ウクライナ東部では、侵攻を続けるロシア軍がウクライナ側の拠点の掌握をねらって攻撃を強化し、戦闘が激しくなっています。こうした中、アメリカのバイデン大統領は、ウクライナ側が求めているアメリカ製の戦闘機の供与について「ノーだ」と答えました。

ウクライナ東部ドネツク州では、ウクライナ側の拠点の一つバフムトに加え、州都の南西に位置するウフレダル周辺でも激しい戦闘が続き、ゼレンスキー大統領は30日、ロシアが攻撃を強めているという認識を示しました。
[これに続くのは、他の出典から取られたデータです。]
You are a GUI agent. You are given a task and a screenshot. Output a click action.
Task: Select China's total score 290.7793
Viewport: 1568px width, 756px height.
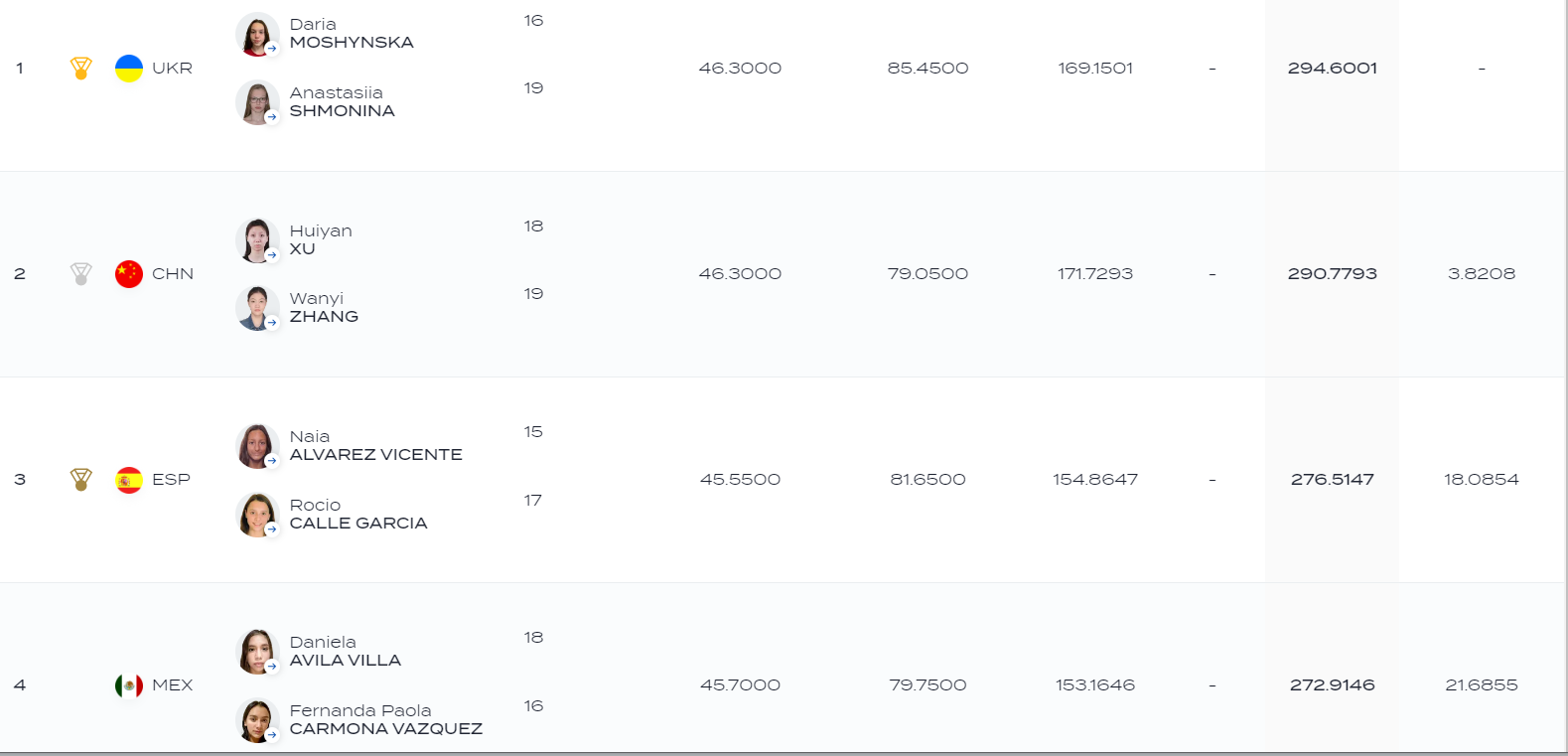click(x=1332, y=274)
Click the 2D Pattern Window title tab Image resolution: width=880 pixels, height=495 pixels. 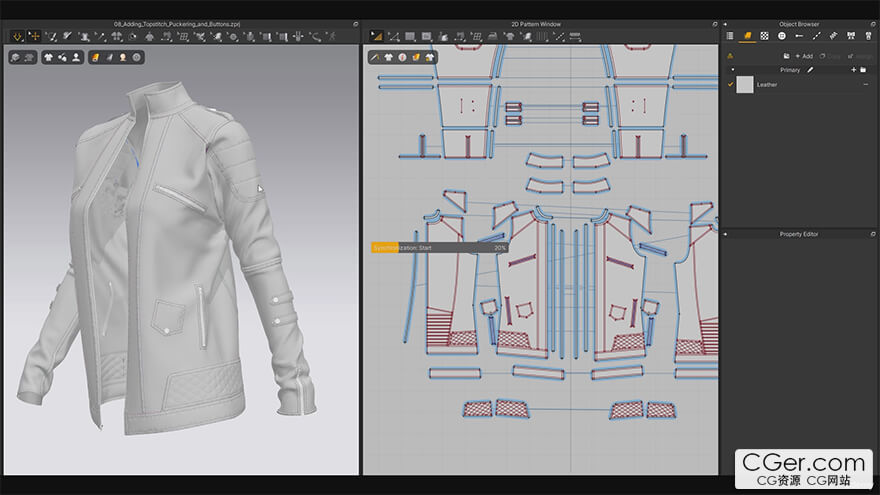[536, 23]
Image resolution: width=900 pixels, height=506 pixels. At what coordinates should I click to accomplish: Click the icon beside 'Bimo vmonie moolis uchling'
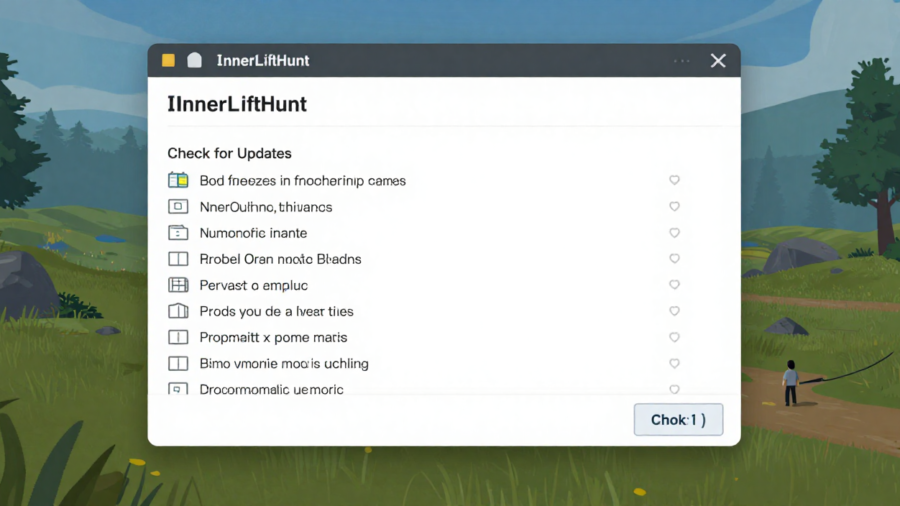click(178, 363)
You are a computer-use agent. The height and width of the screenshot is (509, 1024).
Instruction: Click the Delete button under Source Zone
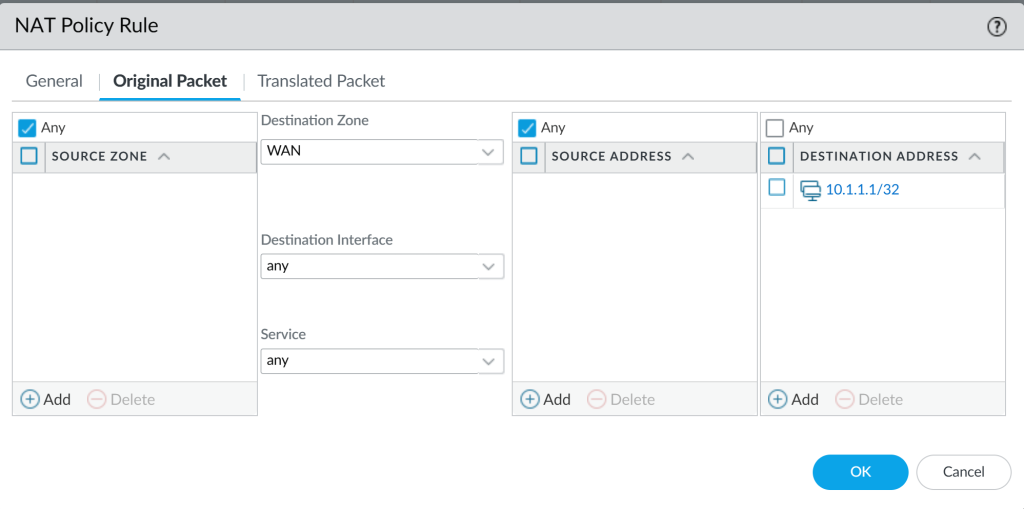coord(121,399)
これについて、イギリス国防省は31日、「バフムトからウクライナ軍の兵力を分散させるねらいがあるとみられる」という見方を示しました。

そのうえで、ロシア軍が局地的に掌握する可能性はあるとしながらも、「ロシアが作戦上、重要な突破口を開くのに十分な兵力を維持しているとは考えにくい」と分析しています。

反転攻勢を強めたいウクライナが、戦車だけでなく戦闘機の供与も求める中、ポーランドのモラウィエツキ首相は30日、記者会見で戦闘機の供与について聞かれ、NATO=北大西洋条約機構の加盟国と協調して行うことが重要だとの考えを示しました。

これについて、ウクライナ大統領府のイエルマク長官はSNSで「F16戦闘機の提供に向けた働きかけを続けている。ポーランドからはNATOと連携して供与する用意があるという前向きな信号が出ている」と期待を示しました。

一方、アメリカのバイデン大統領は30日、記者団から、ウクライナにF16戦闘機を供与するつもりがあるか聞かれ、「ノーだ」と答えました。

アメリカとしては、ロシアをさらに刺激して、戦闘がエスカレートするのを避けたい考えがあるとみられます。